Yes, I have felt this way too for a long time, but this articulates it well. Thank you to you and @ncaroll for persisting with this conversation. I'll make sure I educate my children on this aspect so they don't have unrealistic expectations.
We had a long chat about this today because I was losing my mind and I couldn't just take it any more. It got a bit heated sometimes but we are determined to resolve this. I'm having to face up to my own role in making her the person she is so that is hard.
But what we both realise is that we are both good people, but perhaps misguided. As life progresses, there seem to be more and more things which I regret and it is a constant battle to stay positive and look forward to the next day.
I was very ambitious when I was young.
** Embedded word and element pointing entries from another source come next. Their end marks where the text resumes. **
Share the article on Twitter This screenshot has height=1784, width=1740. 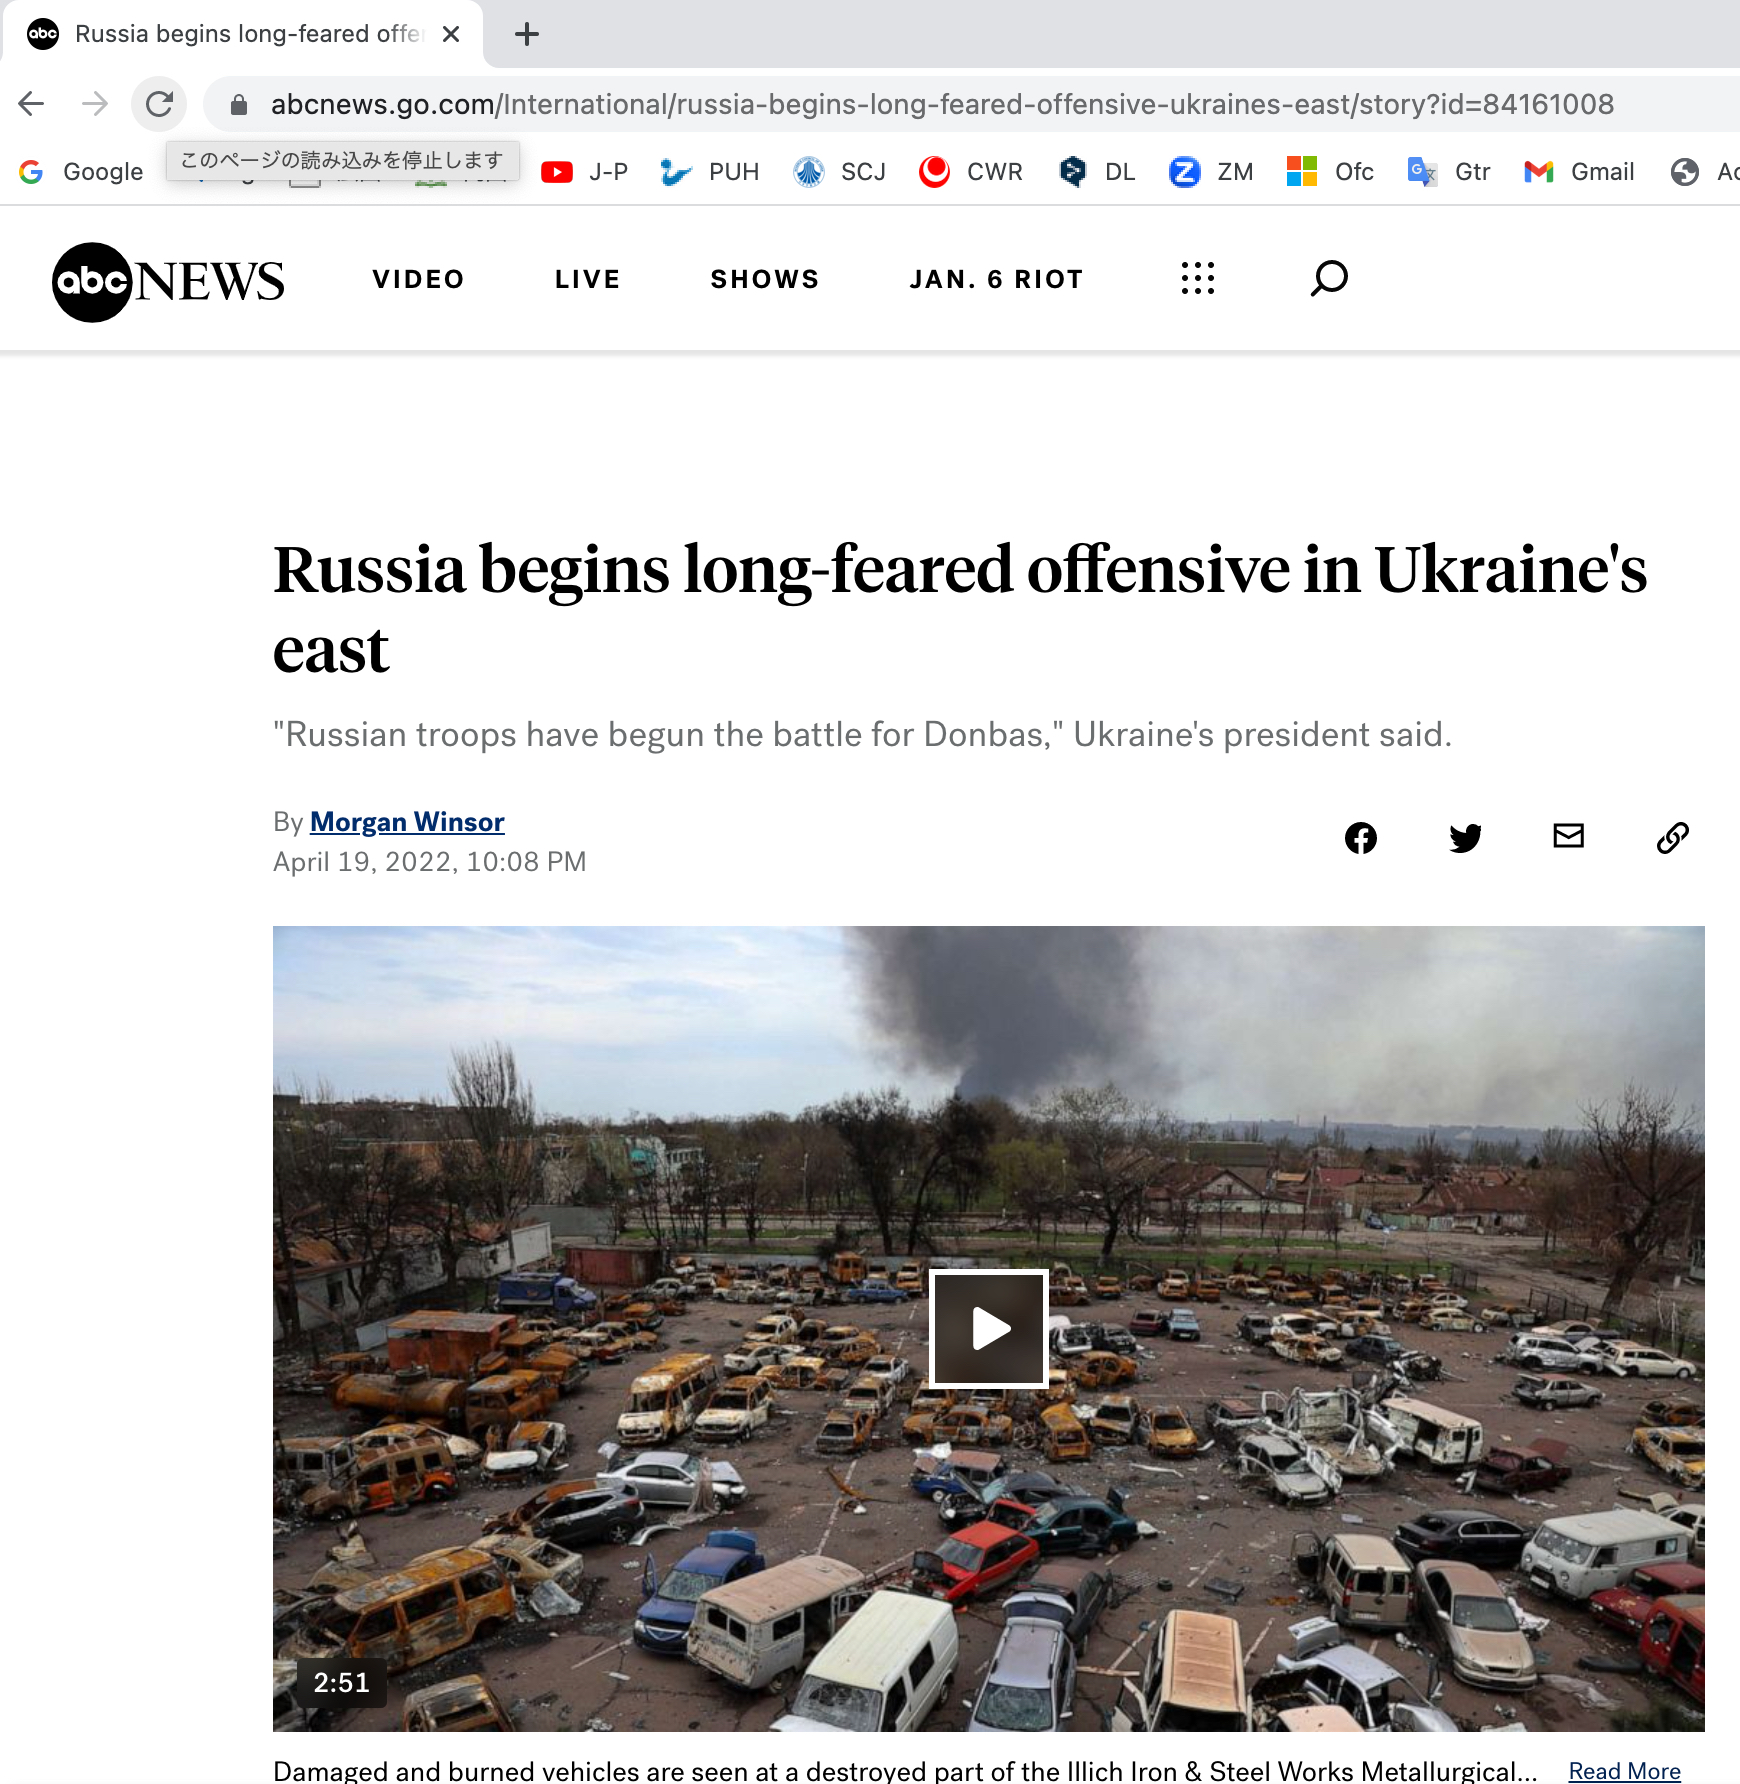coord(1465,838)
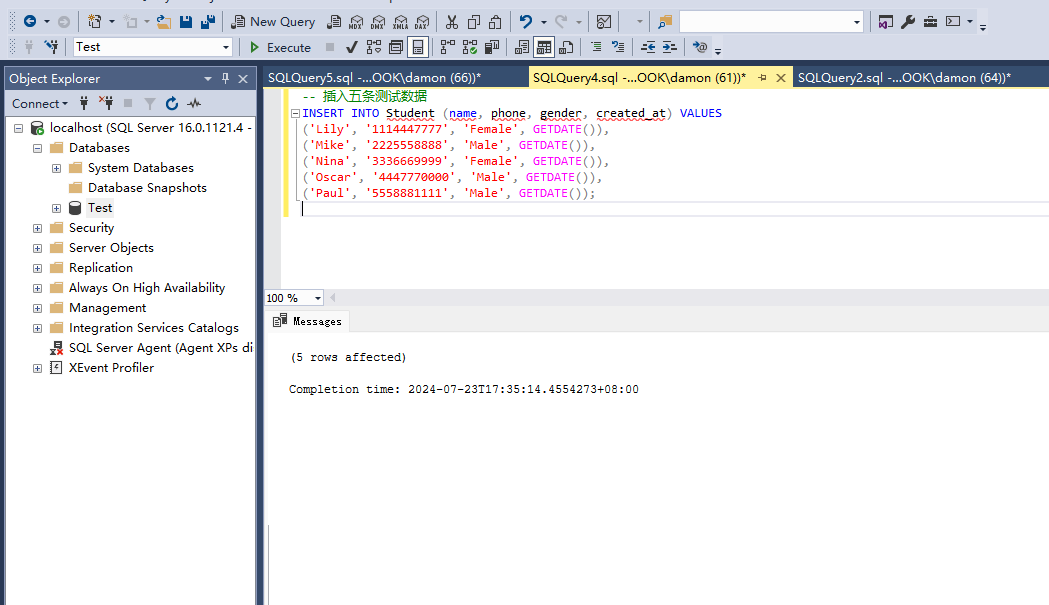Viewport: 1049px width, 605px height.
Task: Switch to the SQLQuery2.sql tab
Action: 904,78
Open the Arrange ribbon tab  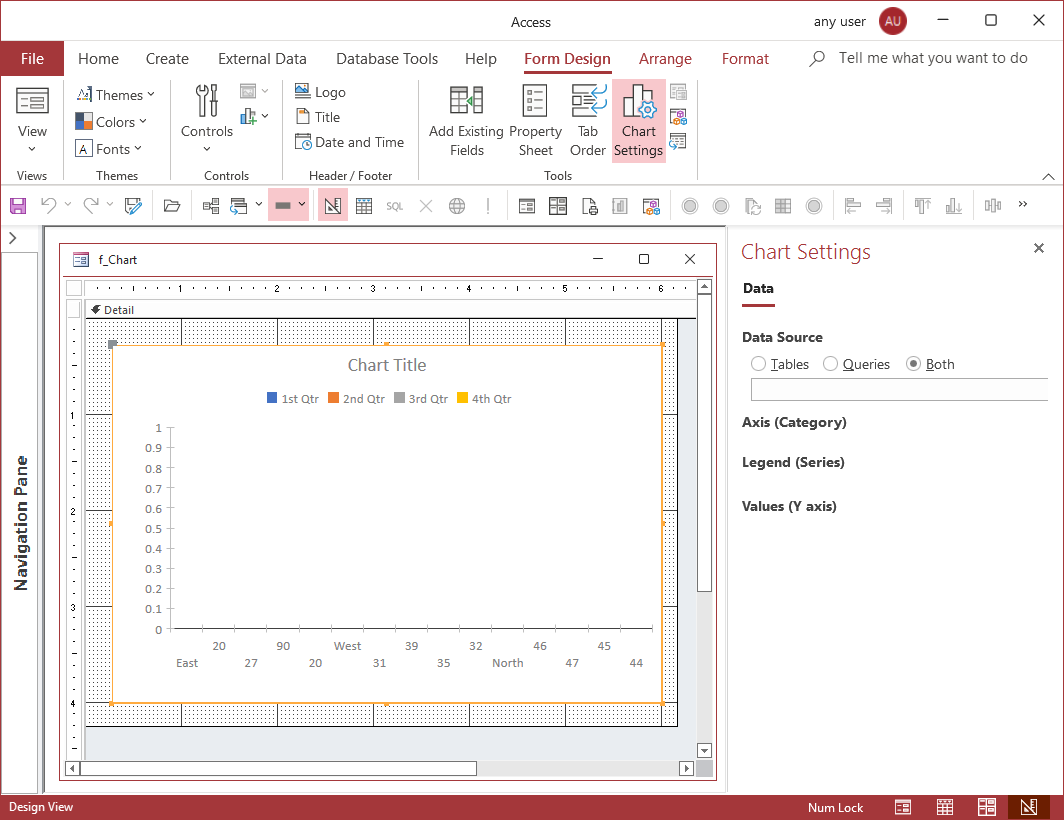point(665,59)
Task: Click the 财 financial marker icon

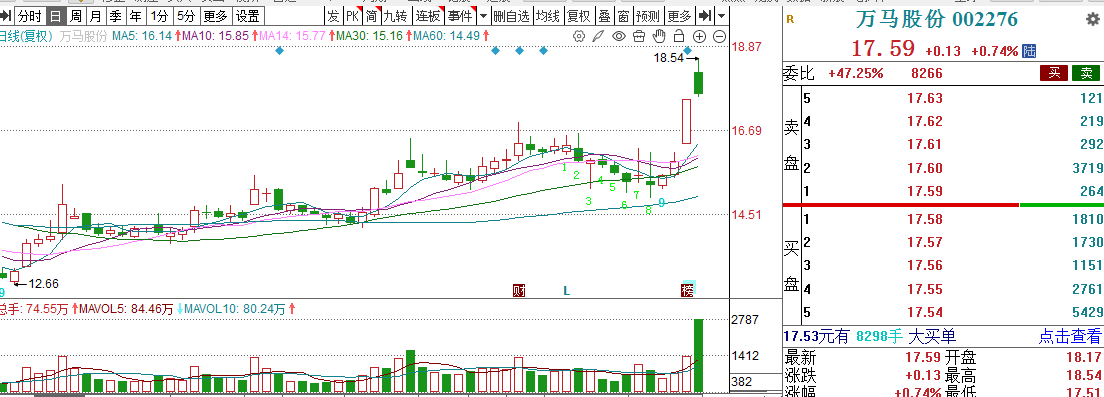Action: pos(520,290)
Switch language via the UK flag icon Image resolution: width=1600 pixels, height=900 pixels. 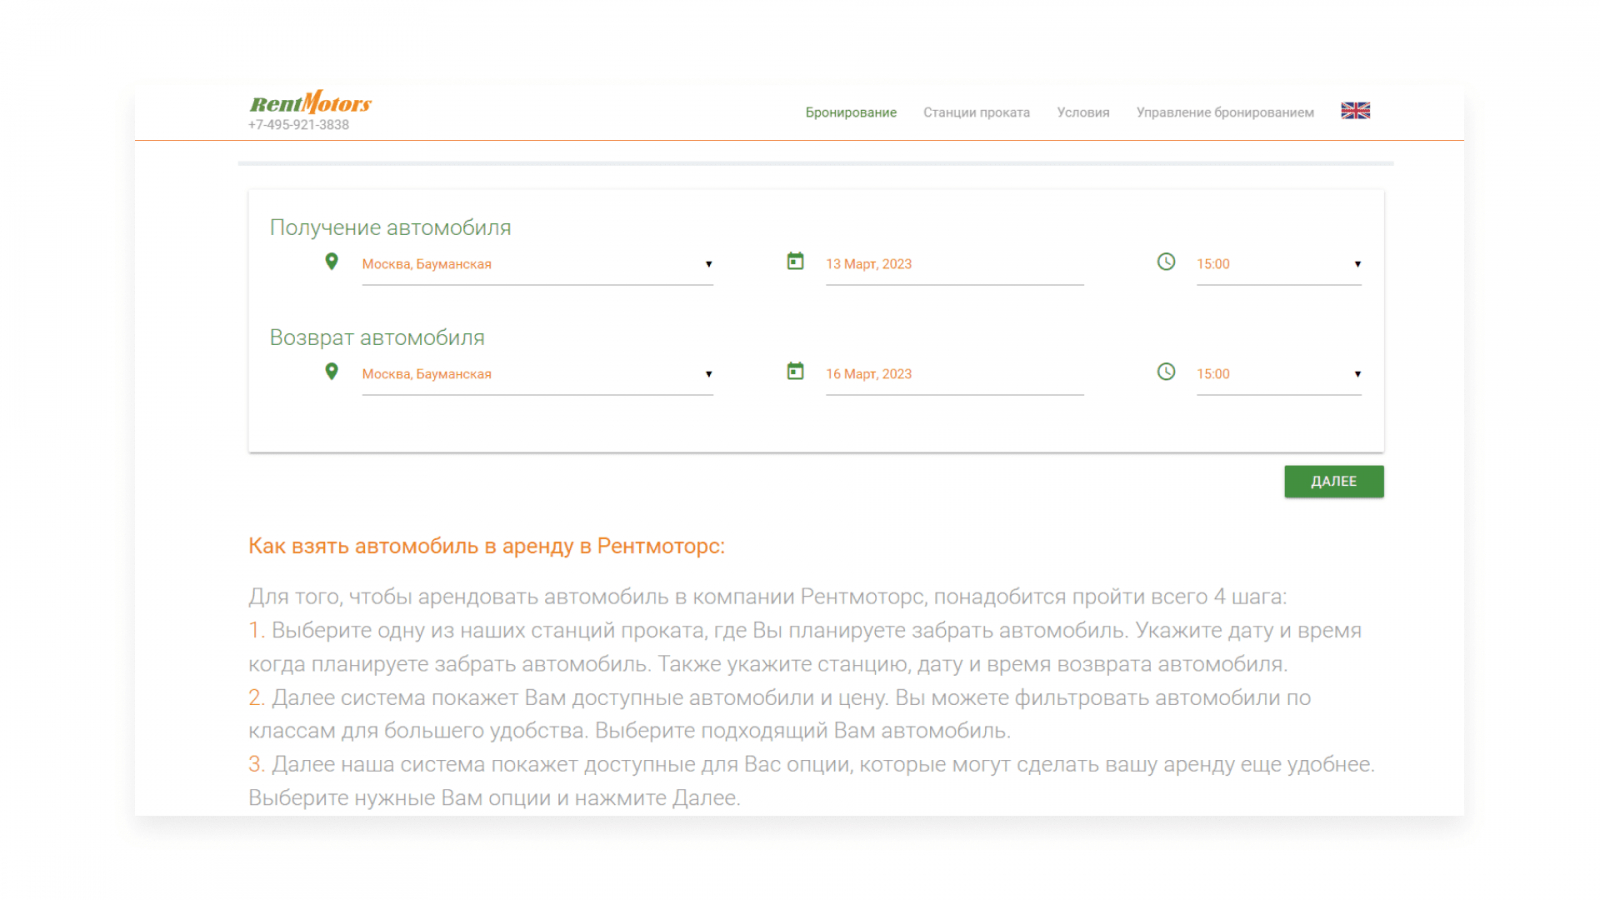1355,111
My wife allowed her career to take a backseat so she could look after the kids. I think I was so immersed in my career and trying to provide for my family that I neglected to see the stress she was under raising two kids largely by herself. I mistakenly thought that if I worked hard to provide financial security for my family it would matter a lot. I now realise that was not enough. My career has been okay-ish so far but not exactly the kind of resounding success I had dreamt of. I'm beginning to think that ambition is a curse as it is all consuming. And I also feel bad that I don't have a lot to show for all the time I spent working.
My parents weren't exactly great role models for a happy marriage. I somehow, very naively, assumed that a marriage would work if both partners had the best of intentions. Today has been exhausting but I still have hope that we will work this out.
I do believe the whole family will be better of "with" and I just need to find a way to make it work.